[INPUT Boundary: Start]
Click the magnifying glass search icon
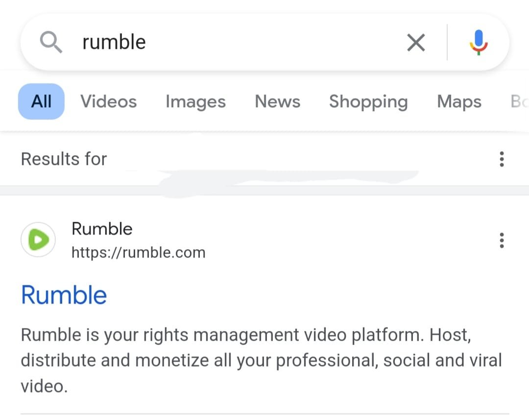 51,42
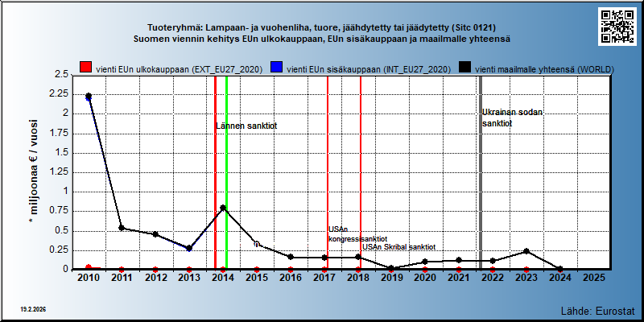
Task: Click the 2010 peak data point
Action: (x=89, y=96)
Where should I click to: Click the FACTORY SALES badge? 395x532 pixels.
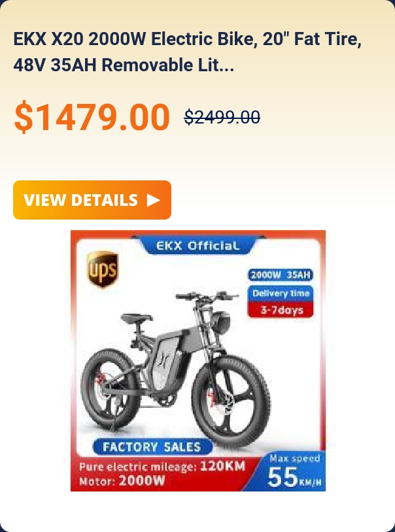[152, 446]
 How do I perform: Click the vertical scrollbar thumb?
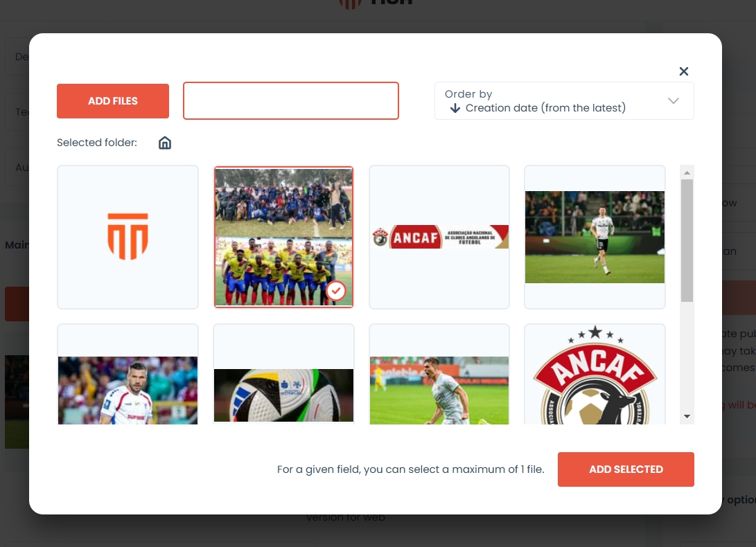point(687,239)
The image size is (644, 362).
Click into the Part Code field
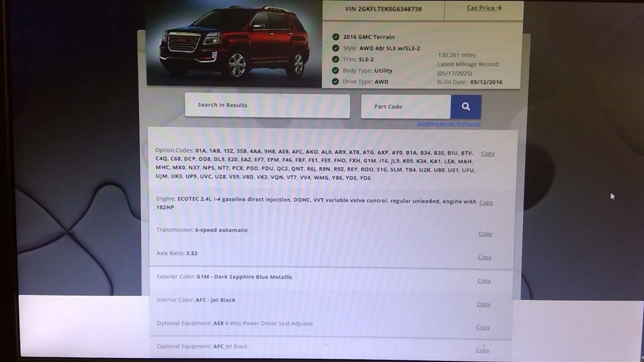[x=406, y=107]
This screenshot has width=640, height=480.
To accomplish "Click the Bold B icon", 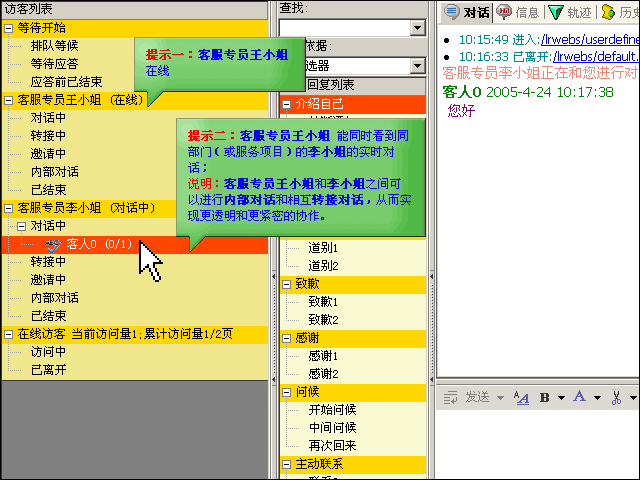I will tap(546, 398).
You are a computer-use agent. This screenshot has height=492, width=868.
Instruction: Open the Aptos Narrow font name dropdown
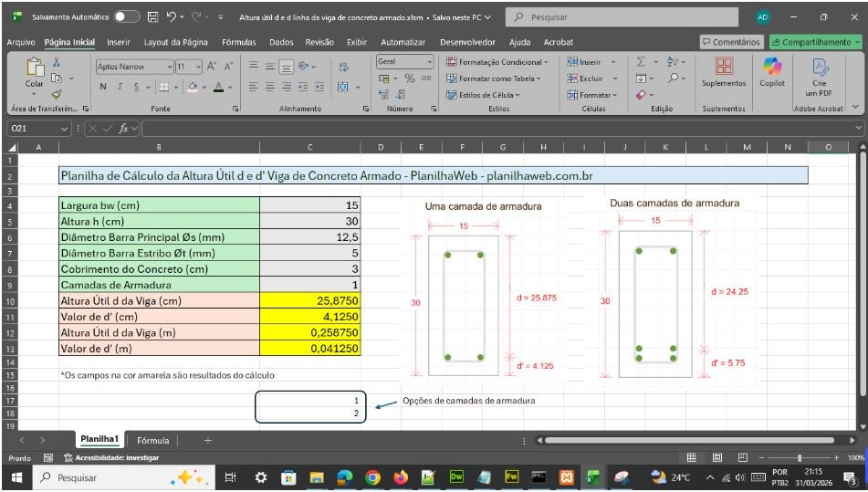(169, 66)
[INPUT Boundary: End]
- [REQUIRED ACTION]:
A word-for-word repeat is expected of the lines from the one with "You are a computer-use" to the end of the data, both included; pictures are not part of it.

- [EXERCISE OUTPUT]:
You are a computer-use agent. This screenshot has height=492, width=868.
Instruction: Open the Aptos Narrow font name dropdown
(169, 66)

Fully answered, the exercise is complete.